Rendez-vous avec le désastre

Je suis un pays

(c) Mathilda Olmi

À Vidy, en septembre, le spectateur était convié par Vincent Macaigne à la plus belle fête qui soit : celle du renouveau. Pour nous prouver que le passé n’est plus et que la mort n’est rien, entre autres, mais surtout pour envoyer chier cet éternel retour du même qui nous hante en hurlant à ceux qui ne veulent pas l’entendre la puissance du théâtre quand il se fait monde.

Parce que oui, il y en a marre de cette antienne qui nous étouffe et selon laquelle nous serions voués à ne plus rien manger d’autre que les fautes originelles de ce monde bâti sur une culture qui glorifie le passé et une économie qui sacralise le présent. Place au futur, maintenant ! Et puisqu’il faut faire vite, alors le metteur en scène nous convie en trois heures à revivre tout à la fois nos fautes, notre enterrement et notre résurrection. Macaigne, ou le théâtre qui lave plus blanc que blanc.

Une fois rejeté de cette salle devenue l’espace du temps de la représentation le système digestif d’un monde en crise de foi, le spectateur n’a plus rien d’autre à faire que se relever pour prendre en main ce destin qu’il croyait joué d’avance, et c’est toute la force de ce spectacle. En nous montrant le ridicule des institutions, la petitesse de l’homme et la violence du monde, Vincent Macaigne parvient malgré tout à donner tort à l’éternel retour nietzschéen, en se permettant au passage d’écorner la société du spectacle d’un Guy Debord, selon qui le spectateur qui contemple ne vit plus. Ici, c’est tout l’inverse qui se passe, et c’est ainsi aussi que se tisse la magie de ce spectacle qui s’affirme comme une profession de foi en la capacité du théâtre à dire et à faire.

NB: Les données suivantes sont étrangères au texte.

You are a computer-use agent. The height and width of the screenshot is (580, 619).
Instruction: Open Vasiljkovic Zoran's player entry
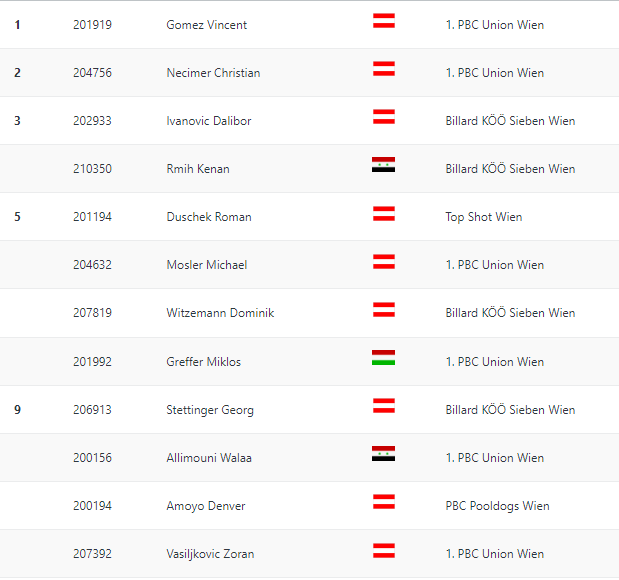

Le théâtre qui fait, et qui fait bien, s’installe alors, en violence et sans politesse, mais avec toute la finesse d’une jeunesse révoltée qui ne veut pas oublier. Parce que c’est aussi la troisième et peut-être la plus belle intelligence de ce spectacle : détruire sans oublier. Sans oublier d’abord que le désastre ne peut être fécond qu’à la condition qu’on se souvienne. Sans oublier ensuite qu’il faudra rester ensemble, dans cette salle comme dans le monde, puisque le désastre n’exècre rien de plus que l’homme quand il sait faire groupe. Sans oublier enfin qu’il est nécessaire d’écouter l’artiste, car lui seul sur terre sait dire le monde pour avaler ses tristesses. C’est peu de chose, et ce n’est pourtant pas rien. C’est peut-être même essentiel. Assistant à la fin du monde, le spectateur ressort croyant, puisqu’il vient de se faire donner la plus belle preuve d’une vie possible après la mort. Et mieux que cela, même : la preuve d’une mort dont les hommes « ressusciteront incorruptibles » (1 Co, 15:42).